We propose a number of alterations to this model for MPMv2. The repeated use of the same masked token in the encoder means that the transformer layers perform identical operations, wasting computation. We found that it was significantly more efficient to remove all masked tokens from the input set and reintroduce them only during decoding. This means that $\mathcal{Z}$ has a lower cardinality than both $\mathcal{X}$ and $\mathcal{D}$ . This change reflects a departure of a model similar to BERT [10] to a model more akin to MAE [19]. As such, we also experimented with expanding the decoder to a full transformer and saw greatly improved results. The decoder is designed similarly to the encoder, albeit much smaller. It has one-quarter of the embedding dimension, fewer layers, and fewer attention heads. With the new decoder, full PE in the latent space provides too much information, trivializing the reconstruction task, which hurts the FM performance. We find it sufficient to provide PE between the masked elements, not the full jet. This is achieved by using a unique mask token depending on the $p_{\text{T}}$ order of the dropped constituents with respect to each other only. The loss function is then derived by comparing $\mathcal{X}$ and $\mathcal{D}$ in a variety of reconstruction tasks.

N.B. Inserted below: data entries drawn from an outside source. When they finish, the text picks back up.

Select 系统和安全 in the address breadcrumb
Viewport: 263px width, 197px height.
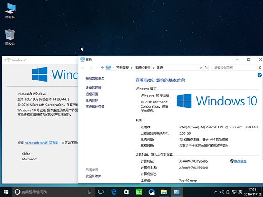point(143,68)
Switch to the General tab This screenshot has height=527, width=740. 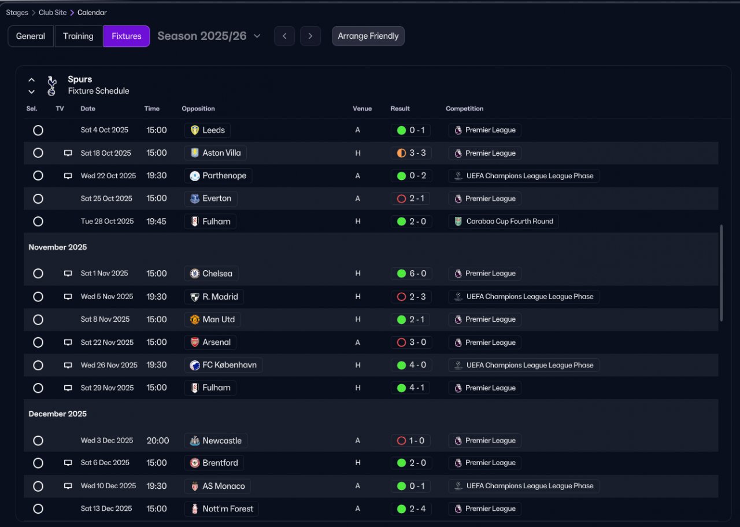pos(31,36)
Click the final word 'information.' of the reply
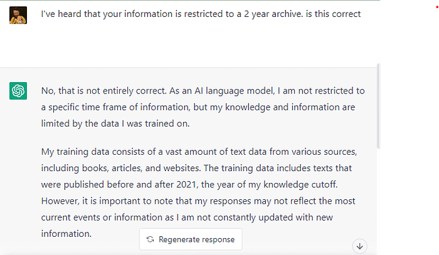This screenshot has width=439, height=255. (x=66, y=233)
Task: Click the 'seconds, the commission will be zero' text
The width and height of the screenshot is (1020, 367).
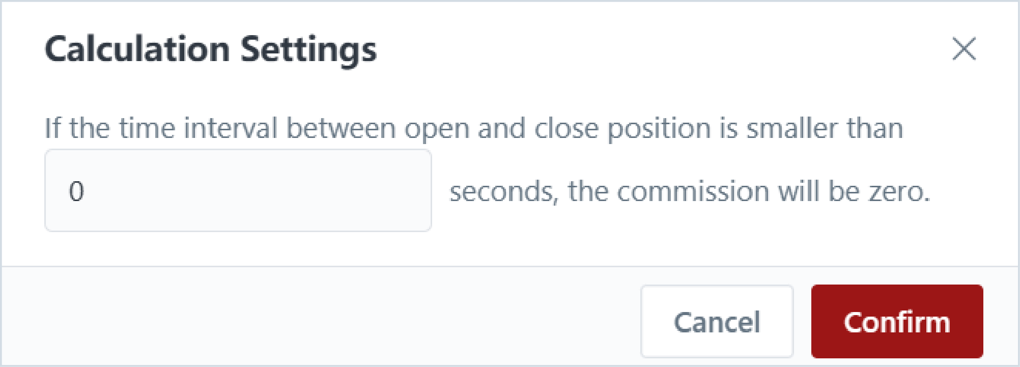Action: (x=690, y=192)
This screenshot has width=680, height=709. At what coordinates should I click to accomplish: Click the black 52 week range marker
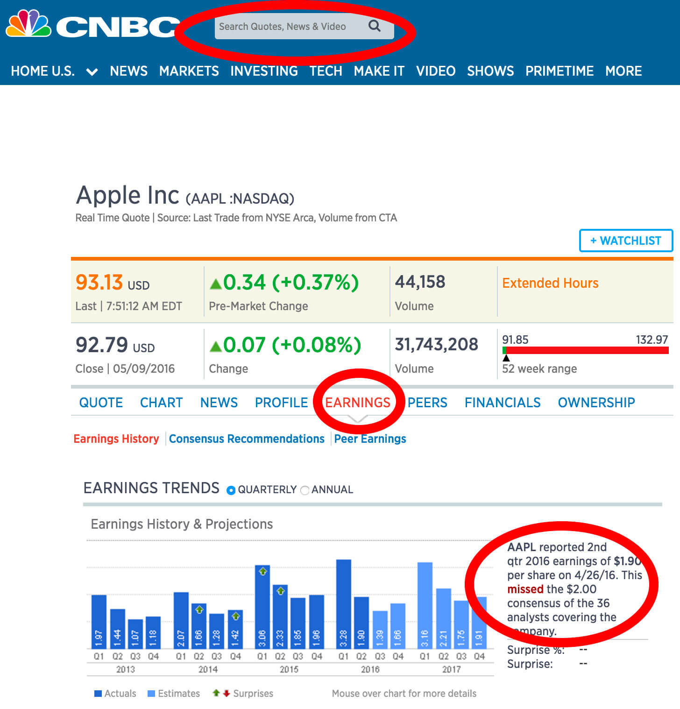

Refer to caption — Figure 1: A comparison of the original MPM encoder-decoder setup (left) and the new model configuration (right). The new model includes multiple reconstruction tasks, swaps the MLP decoder for a transformer, and only encodes the reduced set.

4.1 Reconstruction Tasks

Where MPMv1 only utilized a VQVAE-derived reconstruction task, we now experiment by combining multiple tasks to recover the continuous and categorical features separately. Each task requires extra learnable layers (task head) and contributes a loss term, which is summed for the combined pre-training. We investigate 5 different reconstruction tasks for the continuous features $x^{\text{c}}$ and an extra task for the categorical features $x^{\text{id}}$ .

Particle Identification

The first task is simply to recover the particle type $x^{\text{id}}$ of the dropped constituents. This is a standard classification problem, so we use a linear layer and the cross-entropy loss function for the task head.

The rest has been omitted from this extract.